What's in a Hiccup? Crack the Case

Andrew N. Wilner, MD


February 27, 2013

Clinical Presentation

A 78-year-old man complained of 1 week of dizziness and a tendency to fall to the right. He had headache with nausea and vomiting and developed hiccups. He denied dysarthria, dysphagia, sensory change, vertigo, and weakness. When the symptoms progressed so that he could no longer walk, he came to the hospital.

Medical history was notable for hypertension, chronic obstructive pulmonary disease, hyperlipidemia, migraine, and depression.

Medications on admission included aspirin 81 mg/day, atorvastatin 10 mg/day, lisinopril 30 mg/day, verapamil 240 mg/day, and escitalopram 20 mg/day.

He has no allergies, doesn't smoke, but drinks 4 highballs/day. He is retired and lives in a mobile home.

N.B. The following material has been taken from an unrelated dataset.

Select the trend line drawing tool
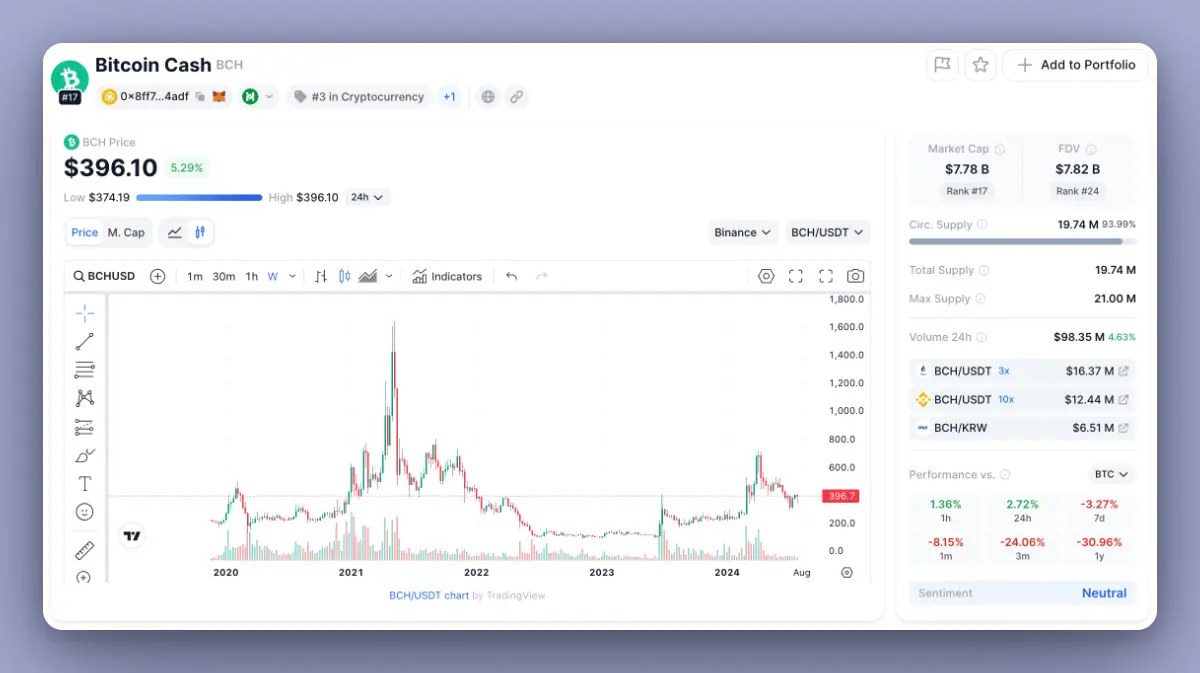This screenshot has width=1200, height=673. 85,342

Review of symptoms included chronic upper extremity tremor, left greater than right. He normally walks with a cane. Family history was noncontributory.

Physical exam revealed normal vital signs, a cardiac flow murmur, and no carotid bruits. Neurologic exam was remarkable for normal mental status, a small reactive right pupil, normal extraocular movements, a bilateral tremor with normal strength, symmetric reflexes and no Babinski sign, decreased pinprick in the left leg, past-pointing with finger to nose, worse on the right, and jerky heel-to-shin movements. He cannot walk without a walker and tends to fall to the right. He had trouble speaking because of intermittent hiccups.